# Given request
Rewrite the items below, putting "desktop assistant" in place of every "computer-use agent" and keeping everything else the same.

# Records
※ ※ ※

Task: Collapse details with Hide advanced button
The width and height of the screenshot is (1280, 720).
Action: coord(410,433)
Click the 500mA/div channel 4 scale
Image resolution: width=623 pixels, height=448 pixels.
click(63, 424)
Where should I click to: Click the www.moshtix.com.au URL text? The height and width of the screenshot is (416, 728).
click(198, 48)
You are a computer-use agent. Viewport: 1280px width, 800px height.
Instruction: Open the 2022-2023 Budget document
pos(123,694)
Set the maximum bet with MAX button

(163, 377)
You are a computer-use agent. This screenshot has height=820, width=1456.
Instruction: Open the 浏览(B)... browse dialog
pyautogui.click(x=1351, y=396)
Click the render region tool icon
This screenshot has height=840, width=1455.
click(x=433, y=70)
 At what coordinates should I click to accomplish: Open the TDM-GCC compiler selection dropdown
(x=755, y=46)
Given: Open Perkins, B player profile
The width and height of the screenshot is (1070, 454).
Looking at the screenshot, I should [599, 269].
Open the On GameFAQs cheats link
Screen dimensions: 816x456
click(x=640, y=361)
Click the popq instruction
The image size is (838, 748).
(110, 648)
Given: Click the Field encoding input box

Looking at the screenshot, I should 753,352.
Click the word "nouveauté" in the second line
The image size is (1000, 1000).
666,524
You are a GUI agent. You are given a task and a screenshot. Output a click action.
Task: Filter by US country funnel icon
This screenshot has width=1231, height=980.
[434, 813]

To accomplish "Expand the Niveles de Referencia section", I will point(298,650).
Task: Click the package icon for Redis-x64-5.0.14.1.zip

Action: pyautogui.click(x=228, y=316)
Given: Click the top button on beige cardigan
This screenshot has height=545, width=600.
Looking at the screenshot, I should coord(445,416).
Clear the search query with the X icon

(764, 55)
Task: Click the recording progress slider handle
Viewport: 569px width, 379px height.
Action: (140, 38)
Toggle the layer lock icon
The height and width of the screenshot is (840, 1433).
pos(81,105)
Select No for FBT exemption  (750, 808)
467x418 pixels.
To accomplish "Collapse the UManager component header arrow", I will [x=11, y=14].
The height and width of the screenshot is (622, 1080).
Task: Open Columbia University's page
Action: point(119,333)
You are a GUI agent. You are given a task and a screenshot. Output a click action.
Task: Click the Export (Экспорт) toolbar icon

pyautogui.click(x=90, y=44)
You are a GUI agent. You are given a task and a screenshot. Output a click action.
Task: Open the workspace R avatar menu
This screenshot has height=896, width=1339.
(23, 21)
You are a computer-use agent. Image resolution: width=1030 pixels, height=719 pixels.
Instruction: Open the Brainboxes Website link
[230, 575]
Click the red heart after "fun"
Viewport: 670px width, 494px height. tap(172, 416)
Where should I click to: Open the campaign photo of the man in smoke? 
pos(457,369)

※ ※ ※

# Output of the task
Task: Collapse details with Hide advanced button
The width and height of the screenshot is (1280, 720).
Action: coord(410,433)
Click the 500mA/div channel 4 scale
Image resolution: width=623 pixels, height=448 pixels.
click(63, 424)
Where should I click to: Click the www.moshtix.com.au URL text? The height and width of the screenshot is (416, 728).
click(198, 48)
You are a desktop assistant. Viewport: 1280px width, 800px height.
Instruction: Open the 2022-2023 Budget document
pos(123,694)
Set the maximum bet with MAX button

(163, 377)
You are a desktop assistant. This screenshot has height=820, width=1456.
Instruction: Open the 浏览(B)... browse dialog
pyautogui.click(x=1351, y=396)
Click the render region tool icon
This screenshot has height=840, width=1455.
click(x=433, y=70)
 At what coordinates should I click to accomplish: Open the TDM-GCC compiler selection dropdown
(x=755, y=46)
Given: Open Perkins, B player profile
The width and height of the screenshot is (1070, 454).
Looking at the screenshot, I should [599, 269].
Open the On GameFAQs cheats link
Screen dimensions: 816x456
click(x=640, y=361)
Click the popq instruction
The image size is (838, 748).
(110, 648)
Given: Click the Field encoding input box

Looking at the screenshot, I should 753,352.
Click the word "nouveauté" in the second line
The image size is (1000, 1000).
666,524
You are a GUI agent. You are given a task and a screenshot. Output a click action.
Task: Filter by US country funnel icon
This screenshot has width=1231, height=980.
[434, 813]

To accomplish "Expand the Niveles de Referencia section", I will point(298,650).
Task: Click the package icon for Redis-x64-5.0.14.1.zip

Action: pyautogui.click(x=228, y=316)
Given: Click the top button on beige cardigan
This screenshot has height=545, width=600.
Looking at the screenshot, I should coord(445,416).
Clear the search query with the X icon

(764, 55)
Task: Click the recording progress slider handle
Viewport: 569px width, 379px height.
Action: (140, 38)
Toggle the layer lock icon
The height and width of the screenshot is (840, 1433).
pos(81,105)
Select No for FBT exemption  (750, 808)
467x418 pixels.
To accomplish "Collapse the UManager component header arrow", I will [x=11, y=14].
The height and width of the screenshot is (622, 1080).
Task: Open Columbia University's page
Action: point(119,333)
You are a GUI agent. You are given a task and a screenshot. Output a click action.
Task: Click the Export (Экспорт) toolbar icon

pyautogui.click(x=90, y=44)
You are a GUI agent. You are given a task and a screenshot. Output a click action.
Task: Open the workspace R avatar menu
This screenshot has height=896, width=1339.
(23, 21)
You are a desktop assistant. Image resolution: width=1030 pixels, height=719 pixels.
Instruction: Open the Brainboxes Website link
[230, 575]
Click the red heart after "fun"
Viewport: 670px width, 494px height. tap(172, 416)
Where should I click to: Open the campaign photo of the man in smoke? 
pos(457,369)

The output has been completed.